> What this task involves
Copy the records starting with the line that contains "At what (x,y)" and going on through the line that contains "Looking at the", swapping "screenshot" for "screen capture" and leaving everything else unchanged. Leave the pictures out of your answer.

((

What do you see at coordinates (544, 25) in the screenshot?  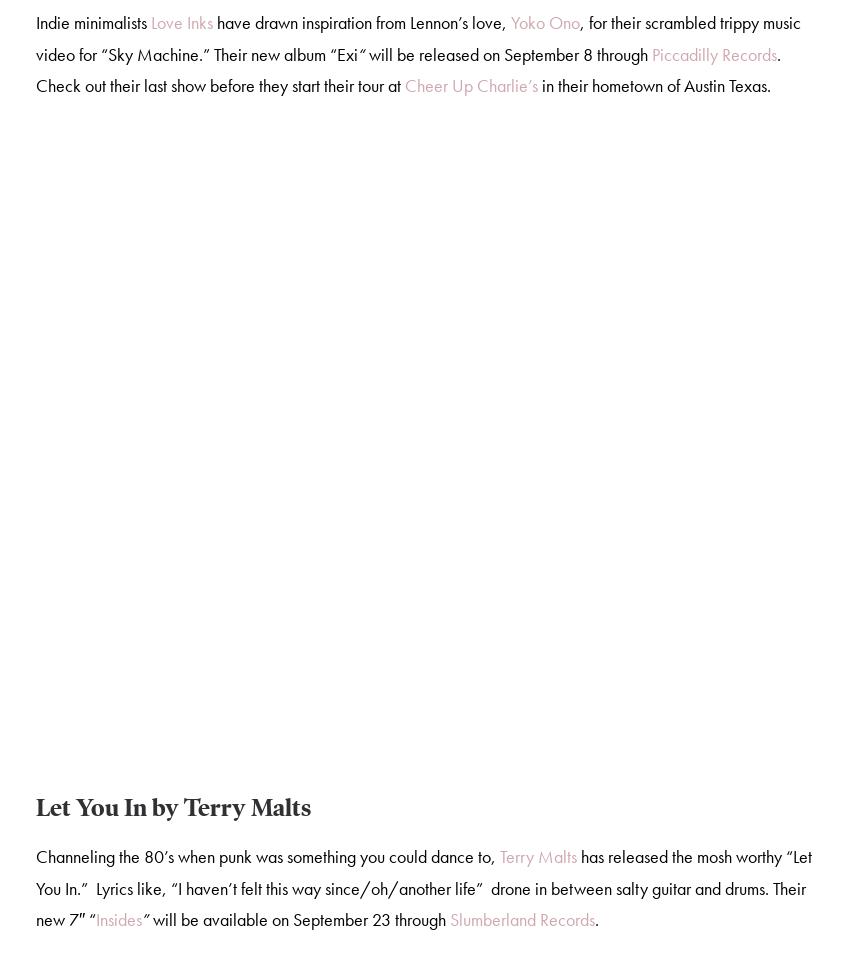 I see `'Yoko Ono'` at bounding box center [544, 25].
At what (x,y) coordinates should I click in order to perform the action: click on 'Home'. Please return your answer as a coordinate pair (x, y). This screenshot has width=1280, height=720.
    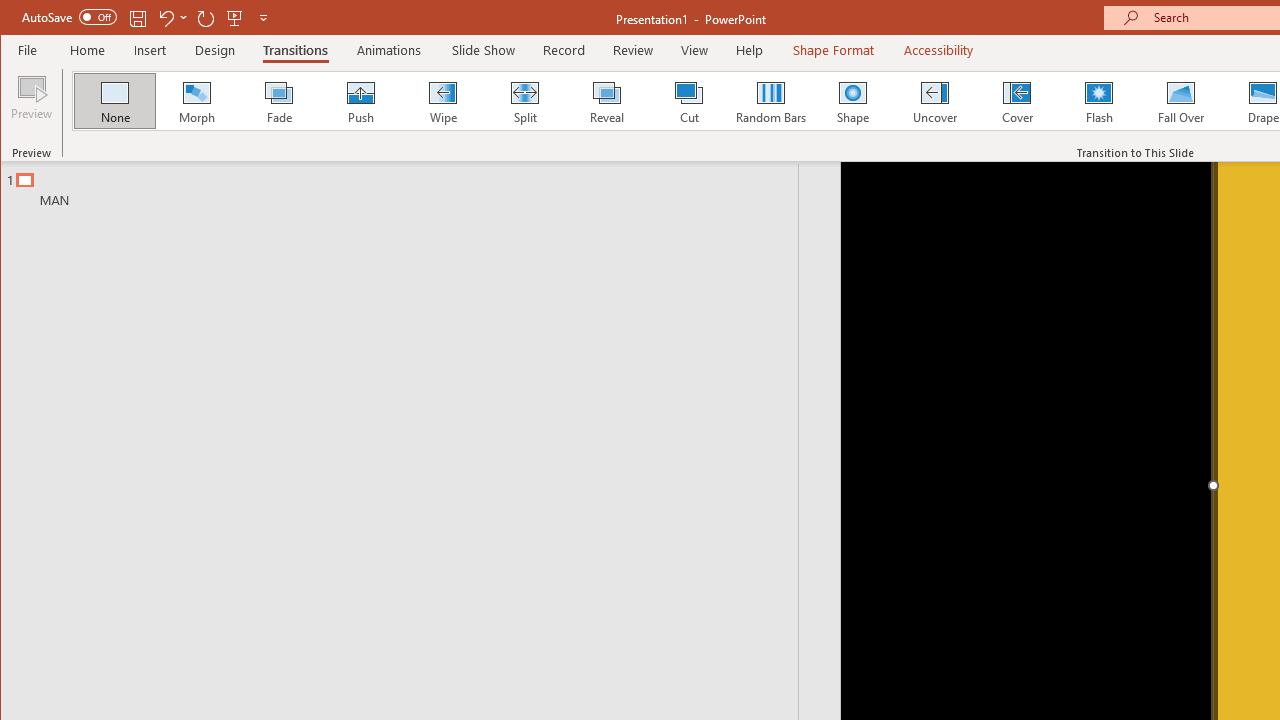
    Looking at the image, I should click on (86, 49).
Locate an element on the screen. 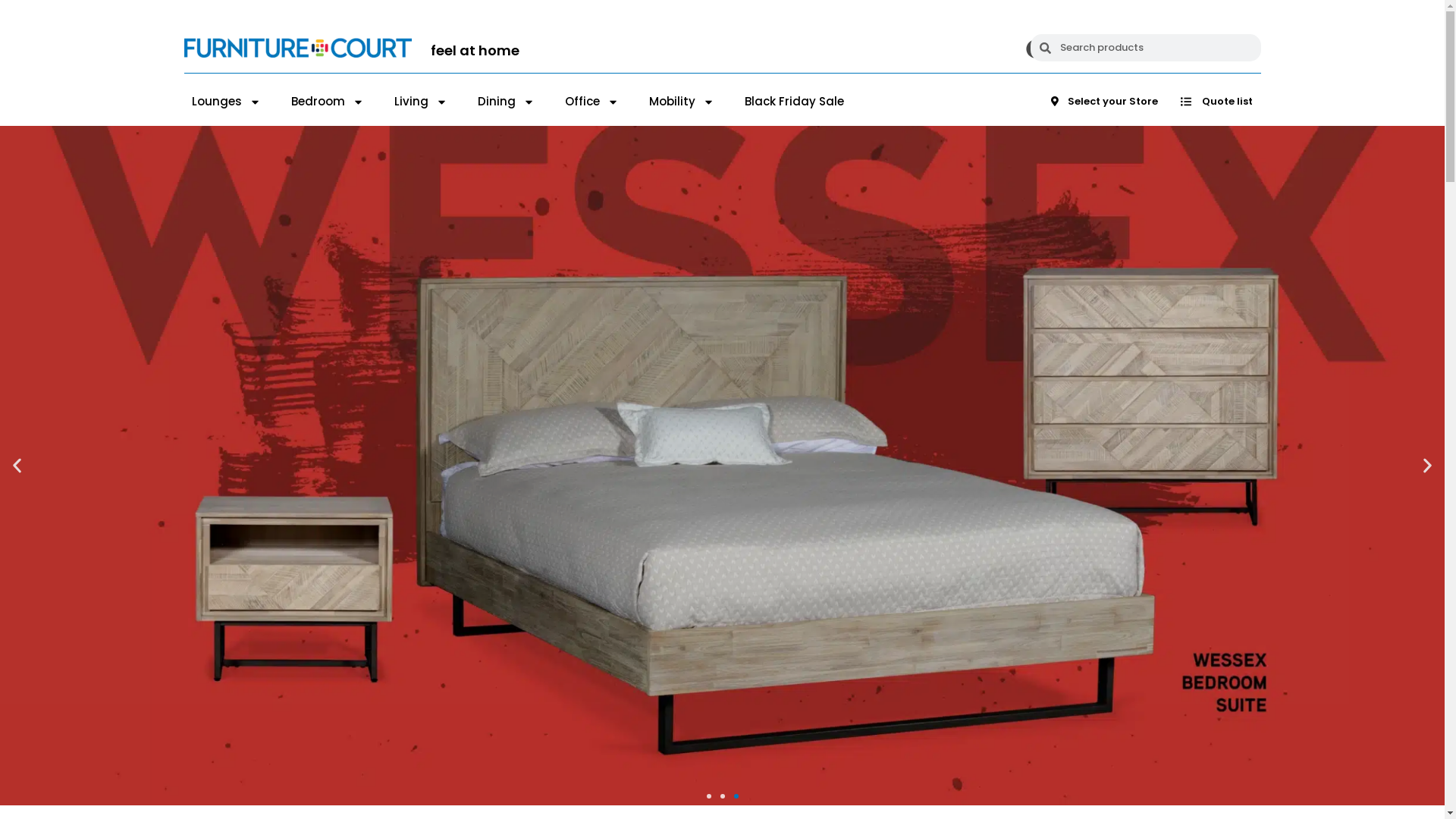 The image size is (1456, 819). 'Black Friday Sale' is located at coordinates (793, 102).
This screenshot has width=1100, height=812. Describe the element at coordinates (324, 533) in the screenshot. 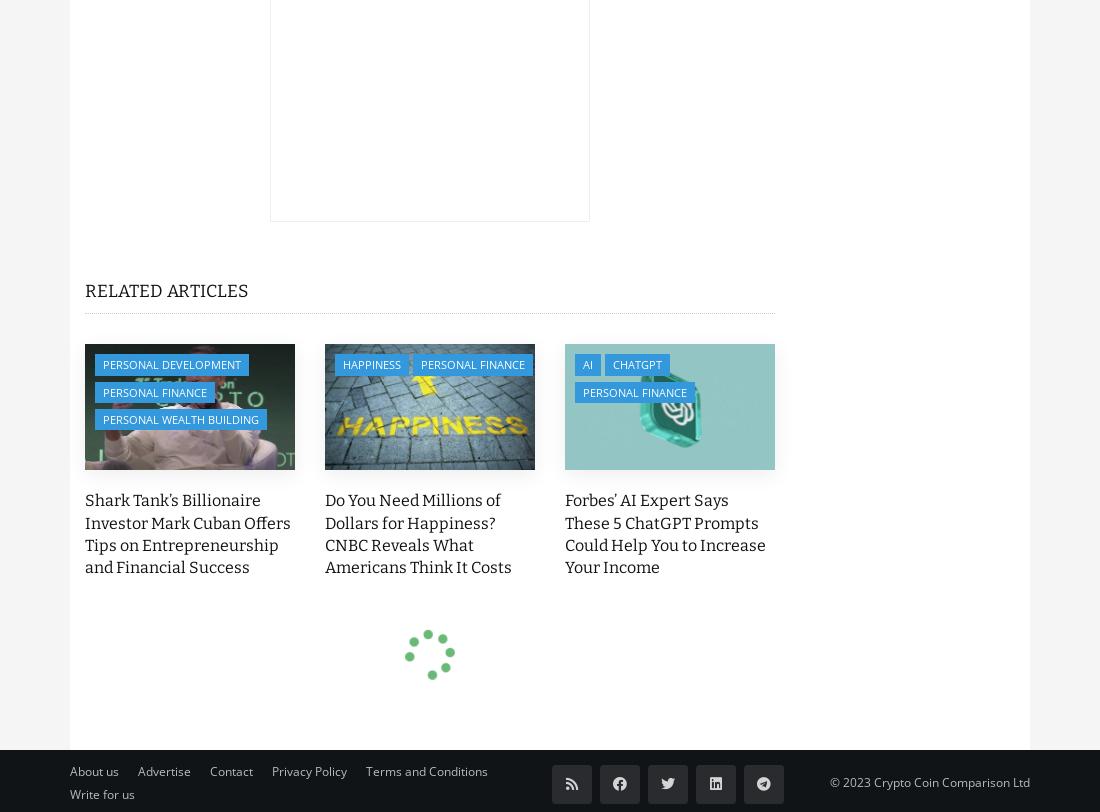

))

> Task answer
At what (x,y) coordinates should I click in order to perform the action: click on 'Home'. Please return your answer as a coordinate pair (x, y). This screen capture has width=1280, height=720.
    Looking at the image, I should click on (86, 49).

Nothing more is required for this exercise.